Elsewhere, Elon Musk, who seems hell bent on destroying the fairly sterling reputation he had about five years ago, has rebranded Twitter to X. Elon still has a lot of fans that will support whatever he does for some reason, but if Alphabet decided to rebrand Google search, I think we’d all be scratching our heads. I’d say that if your brand becomes or inspires word(s) that are used positively in everyday speech, you probably shouldn’t go through a rebrand (see: Xerox, Kleenex, etc).

Elon’s obsession with the letter X appears to be decades old, starting back when he started X.com which was acquired by the company that owned PayPal, whose board then ousted Elon in favor of Peter Thiel. So perhaps this is all a long game ego trip, but to me it’s another bad decision, just like his monetization decisions before this.Twitter’s value, at least as of the last earnings cycle, is plummeting and I can’t imagine that purging a well-known brand for something that probably can’t even be copyrighted is going to turn that around. I still may be proven wrong, but I’m skeptical that these decisions under his Linda Yaccarino’s leadership (it still remains to be seen just how in charge she is) will ever make much sense. It’s hard to see what the vision is here. Elon claims he’s trying to build something like WeChat in China which incorporates a lot of fintech, but that company was built in an environment where most of the population was unbanked, and where the regulatory environment is, let's just say, favorable to them. Perhaps it’s a fool's errand to make much sense of what Elon says anyway.  

Jerome Powell continued hiking interest rates despite the fact that inflation is falling rapidly. His signal is that there is still work to be done, although the Fed is no longer forecasting a recession. If that is true, my recession forecast will be wrong, although the reason we’d avoid recession is exactly the scenario I said would avoid recession. It’s hard to suss out just why inflation fell so fast. Certainly interest rates play a role, but it really does look like supply chains have finally loosened enough to match demand. I suppose that means inflation was mostly a transient supply-side problem after all, depending on how much elapsed time you consider to be transient.

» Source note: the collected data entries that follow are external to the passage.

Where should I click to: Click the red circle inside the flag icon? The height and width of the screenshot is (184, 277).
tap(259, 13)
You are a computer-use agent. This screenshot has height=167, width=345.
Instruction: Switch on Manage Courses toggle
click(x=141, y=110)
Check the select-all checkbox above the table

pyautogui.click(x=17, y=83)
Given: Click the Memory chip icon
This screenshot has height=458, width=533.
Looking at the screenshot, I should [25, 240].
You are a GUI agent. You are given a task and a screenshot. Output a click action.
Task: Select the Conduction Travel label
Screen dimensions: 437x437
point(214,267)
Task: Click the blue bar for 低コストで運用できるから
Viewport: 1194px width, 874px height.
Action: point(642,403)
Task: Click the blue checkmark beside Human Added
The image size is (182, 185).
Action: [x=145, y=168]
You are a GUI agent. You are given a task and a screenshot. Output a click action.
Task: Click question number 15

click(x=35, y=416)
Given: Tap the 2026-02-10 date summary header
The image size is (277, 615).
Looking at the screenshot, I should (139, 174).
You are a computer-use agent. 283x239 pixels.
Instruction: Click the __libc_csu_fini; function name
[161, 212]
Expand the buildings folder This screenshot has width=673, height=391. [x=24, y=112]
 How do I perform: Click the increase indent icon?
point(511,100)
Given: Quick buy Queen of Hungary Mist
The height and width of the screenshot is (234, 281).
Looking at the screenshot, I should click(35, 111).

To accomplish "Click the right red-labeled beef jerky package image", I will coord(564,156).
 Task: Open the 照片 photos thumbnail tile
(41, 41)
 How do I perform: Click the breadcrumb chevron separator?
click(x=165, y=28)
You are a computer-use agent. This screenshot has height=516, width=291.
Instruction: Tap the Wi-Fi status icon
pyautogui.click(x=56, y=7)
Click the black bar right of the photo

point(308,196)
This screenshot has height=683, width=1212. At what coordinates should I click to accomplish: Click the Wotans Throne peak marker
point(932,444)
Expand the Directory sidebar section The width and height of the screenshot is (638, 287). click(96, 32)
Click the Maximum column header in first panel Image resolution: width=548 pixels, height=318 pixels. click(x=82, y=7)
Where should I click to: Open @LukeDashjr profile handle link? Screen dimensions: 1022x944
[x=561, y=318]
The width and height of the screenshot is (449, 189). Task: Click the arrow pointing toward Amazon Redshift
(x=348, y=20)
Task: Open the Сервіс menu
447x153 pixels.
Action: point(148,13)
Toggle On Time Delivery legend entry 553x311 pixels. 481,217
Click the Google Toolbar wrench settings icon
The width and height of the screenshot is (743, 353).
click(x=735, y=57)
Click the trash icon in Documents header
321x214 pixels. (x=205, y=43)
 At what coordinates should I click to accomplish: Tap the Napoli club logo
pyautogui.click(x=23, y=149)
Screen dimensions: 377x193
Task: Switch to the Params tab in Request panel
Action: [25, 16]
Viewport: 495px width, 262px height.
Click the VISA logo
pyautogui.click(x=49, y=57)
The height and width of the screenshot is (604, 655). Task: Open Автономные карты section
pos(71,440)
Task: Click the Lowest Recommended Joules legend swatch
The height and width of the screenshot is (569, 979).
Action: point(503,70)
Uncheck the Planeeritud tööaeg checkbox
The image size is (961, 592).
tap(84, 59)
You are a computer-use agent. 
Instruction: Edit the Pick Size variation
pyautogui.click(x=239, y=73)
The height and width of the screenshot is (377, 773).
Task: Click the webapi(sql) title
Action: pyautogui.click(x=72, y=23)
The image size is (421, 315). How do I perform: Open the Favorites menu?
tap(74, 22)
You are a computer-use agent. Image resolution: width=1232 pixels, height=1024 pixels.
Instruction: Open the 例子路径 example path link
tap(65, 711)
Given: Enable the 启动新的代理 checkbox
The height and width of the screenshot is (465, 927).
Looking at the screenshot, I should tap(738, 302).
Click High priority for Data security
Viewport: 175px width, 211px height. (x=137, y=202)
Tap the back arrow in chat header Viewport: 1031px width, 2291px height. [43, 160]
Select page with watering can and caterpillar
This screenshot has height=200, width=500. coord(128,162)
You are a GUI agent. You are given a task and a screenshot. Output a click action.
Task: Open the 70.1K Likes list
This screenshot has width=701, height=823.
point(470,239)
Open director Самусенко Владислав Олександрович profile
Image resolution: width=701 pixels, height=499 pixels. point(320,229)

Finally, for the sports fans, the MLB trade deadline passed. I haven’t read much analysis on it, but it felt like this year the activity was a bit lower than normal. I think that’s a good thing. Rob Manfred, the MLB commissioner, has been hated by hardcore fans for a really long time. However, one decision he nailed was the decision to expand the playoffs. For those that don’t know, the playoffs for most of my life included four teams from each league, three division winners and one “wild card”. That’s 8/30 teams that qualify for the playoffs. Now the playoffs include two more wildcard teams, meaning 12/30 teams qualify for the playoffs. That drastically changes calculus of team managers and owners when it comes to making trades. When the playoffs were much smaller, a small number of competitive teams would “buy” players from a large number of teams with little or no shot at the playoffs by farming their young talent for these teams best players. That market was heavily swayed to the buyers, with many teams looking for young talent and few willing to sell. Playoff expansion has flipped that on its head, and that was no more evident than during this trade deadline. Sure, some big trades happened, but a lot of teams that historically would have had a fire sale, like this years Red Sox, have held onto their players because they have an outside shot at one of those playoff spots. This is good for the game, the more teams that are actively trying to win, the better. Sure it makes for a less splashy mid-season trade deadline, but it makes for a more interesting season overall.